Have you ever felt guilty about not being able to spend more time with your kids?
Have you ever hugged your children not because they needed it, but because you need it? Well, I did.
It was a quiet and peaceful afternoon. I just finished washing dishes from lunch. I sat down, watched my kids while playing on their own, then suddenly I started blaming myself doing all the chores, why did we not just hire a helper? Now, I felt like I’m always running around the house and felt guilty about not being able to spend more time with kids.
I looked at myself in the mirror. I’m just 29 and I felt like I’ve added many years to my age. I feel sorry for myself for not being able to pay more attention to my personal care. I can’t even take a shower, my hair is always tied up and I don’t even have time to brush it. Then my eyes were filled with tears. I can’t help it, I hugged and kissed my kids so tight, I needed it badly. This mama cried. I wiped off my face and my kids went back to play as I tried to compose myself.

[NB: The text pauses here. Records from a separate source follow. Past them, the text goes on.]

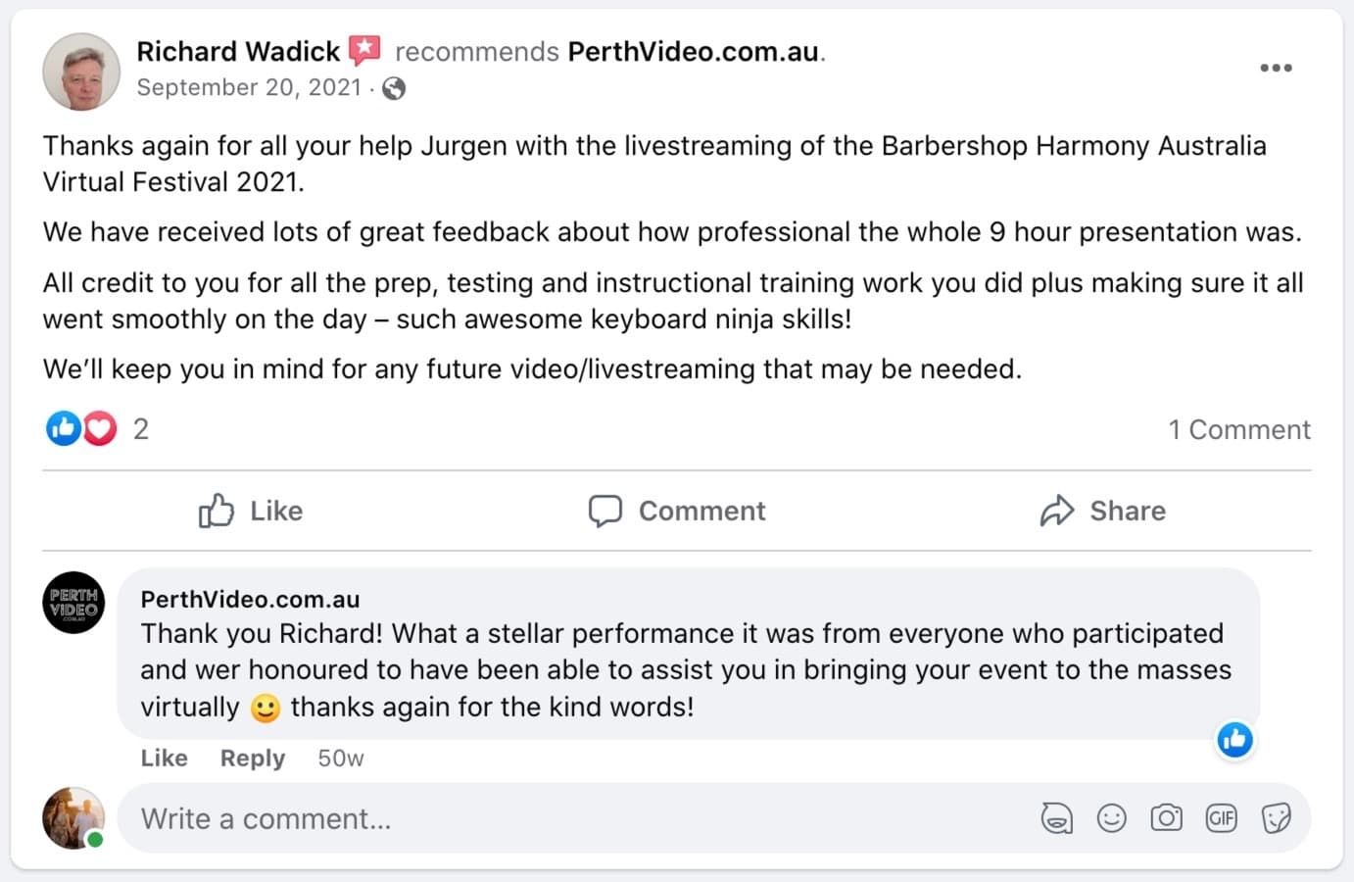Click the public globe privacy icon
This screenshot has width=1354, height=882.
(394, 88)
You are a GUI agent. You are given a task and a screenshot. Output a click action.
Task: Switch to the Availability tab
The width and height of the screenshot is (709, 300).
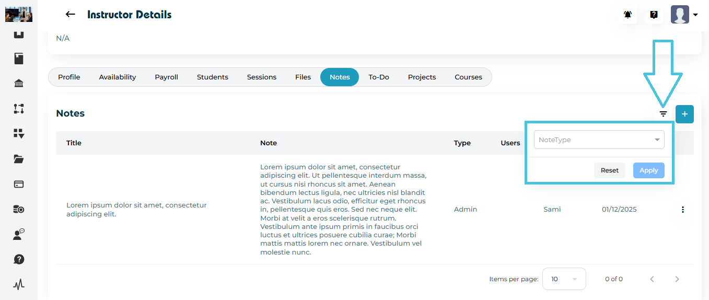click(x=118, y=77)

I sat again and mulled over the things that matter most. Then I realized, my kids are actually happier when it’s just us. I have a husband who works so hard for us. We have real family time and we enjoy it more. I’m also happy that I’m in control of everything and that there’s no stranger living with us on the same roof because I’ve heard some horror stories about it.

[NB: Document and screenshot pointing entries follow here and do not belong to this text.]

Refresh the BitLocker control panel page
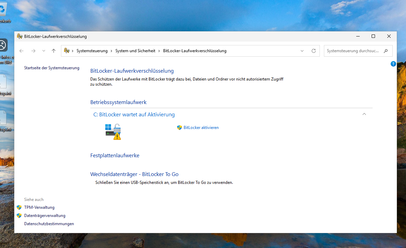 pos(314,51)
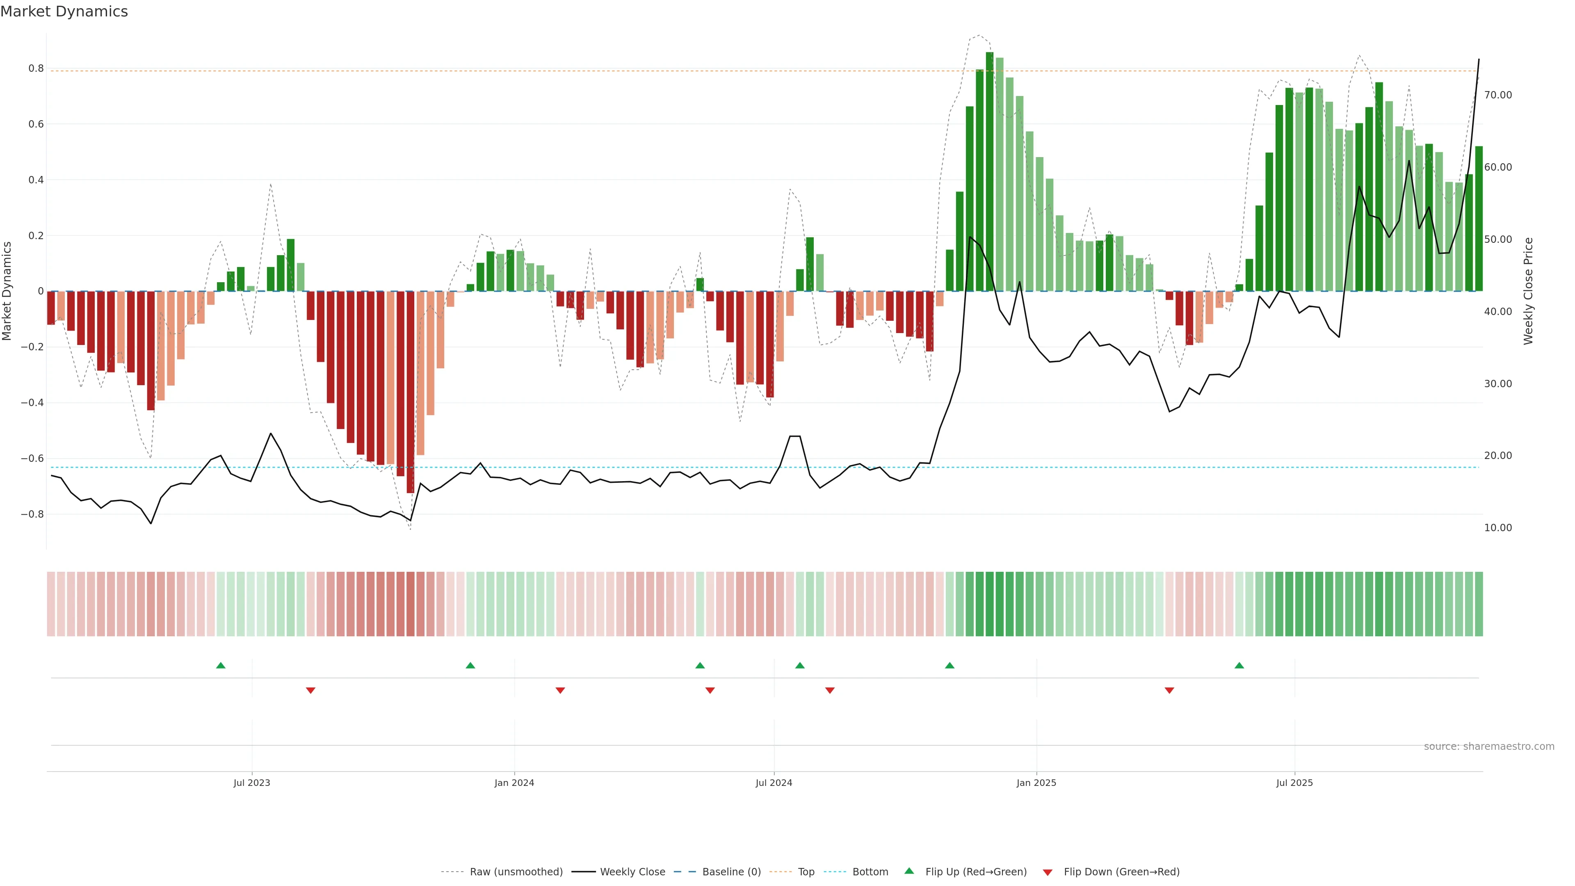The image size is (1575, 886).
Task: Click the tallest dark green histogram bar
Action: (x=989, y=171)
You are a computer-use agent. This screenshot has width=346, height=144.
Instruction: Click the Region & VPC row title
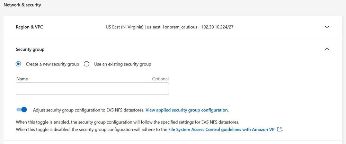(x=29, y=27)
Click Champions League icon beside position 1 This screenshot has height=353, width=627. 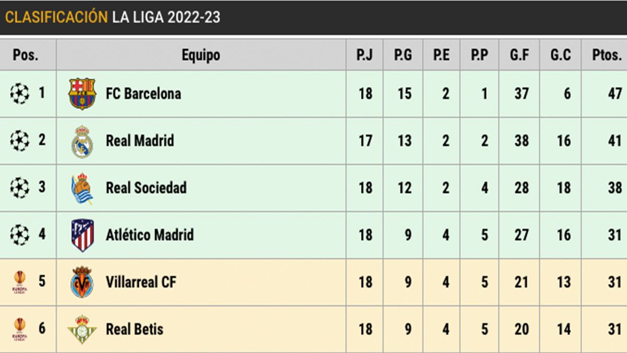click(19, 94)
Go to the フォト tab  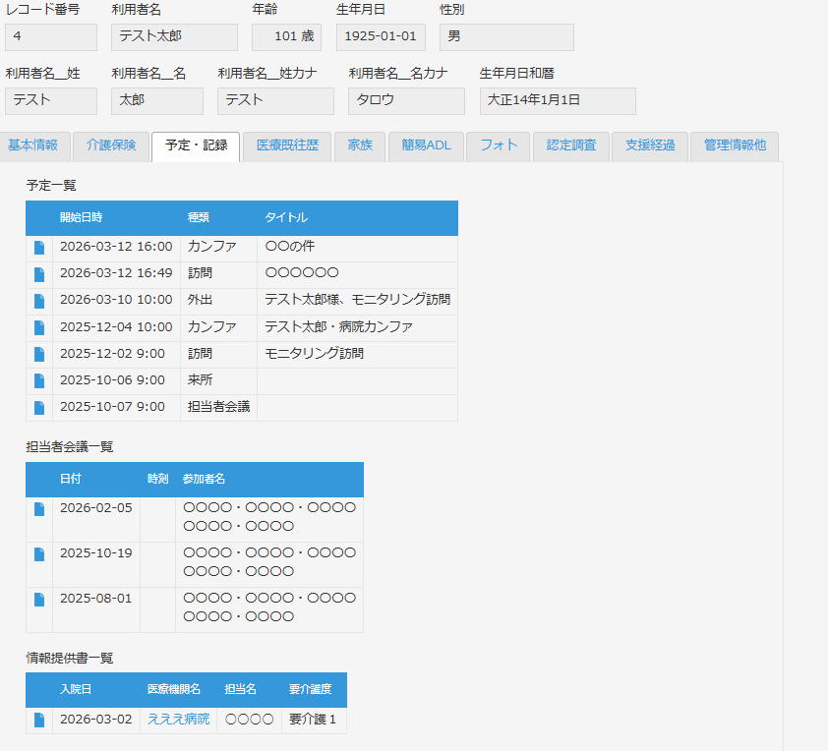pyautogui.click(x=499, y=145)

Having two very active young kids without a helper is sure tough and it’d be good to have extra helping hands, but for the past 2 months, we’re actually better off without a helper.
And So…I wanted to write a reminder for myself and maybe some of you will benefit too.

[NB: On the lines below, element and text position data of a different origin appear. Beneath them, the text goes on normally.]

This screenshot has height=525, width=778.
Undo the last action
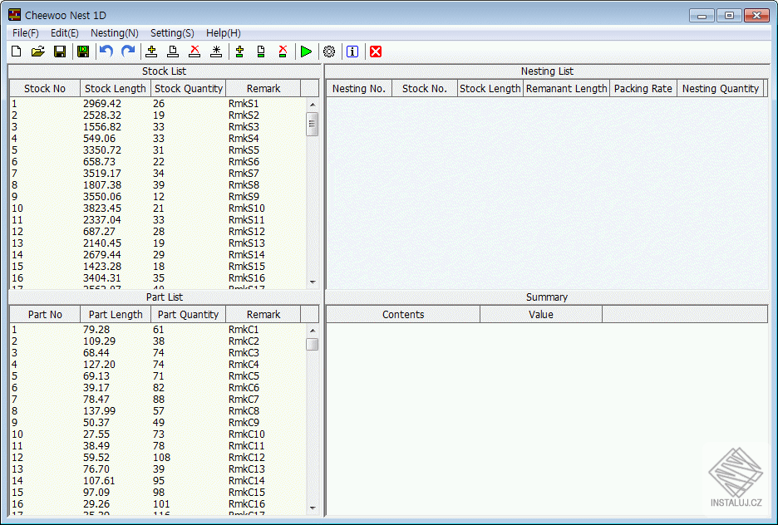click(x=106, y=52)
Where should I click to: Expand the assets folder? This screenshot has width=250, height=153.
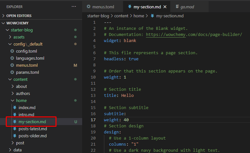click(19, 37)
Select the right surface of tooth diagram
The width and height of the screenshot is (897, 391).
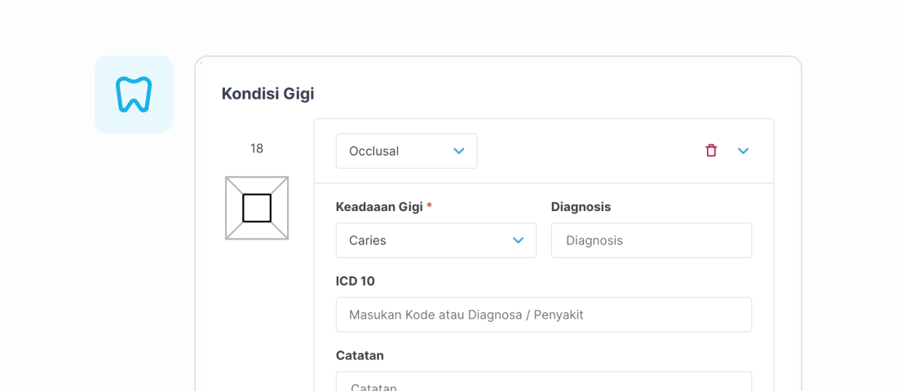280,208
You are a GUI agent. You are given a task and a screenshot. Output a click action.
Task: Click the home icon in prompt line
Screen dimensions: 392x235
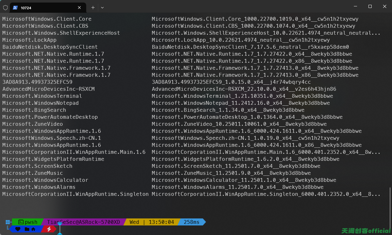(33, 229)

Dear me, and mamas, or those going through the same thing, remember that this is just one phase in the parenting life-cycle.
Relinquish your guilt. Whatever mom-guilt it is, just let it go. You will be in the same cycle of guilt if you don’t quit that habit. If you think you’re not spending enough time with your children, then make up for it.
It’s not possible to constantly be with them. It’s just not realistic. The key is quality time, not quantity
Forgive yourself. Accept that you are an imperfect mother and forgive yourself for the moments that you are human. If you don’t, you will constantly think that you are failing. It just leads to disappointment and will cause you to enter a cycle of guilt.
Be happy. Commit to yourself and kick that bad habit of guilt so you can be happier. You have to move on with that mom guilt and enjoy every moment with your kids while they are young. Kids are only kids for a short while. Don’t miss that.
And last but not least.
Pray. Always ask for God’s guidance and blessings every day. Have gratitude for all things.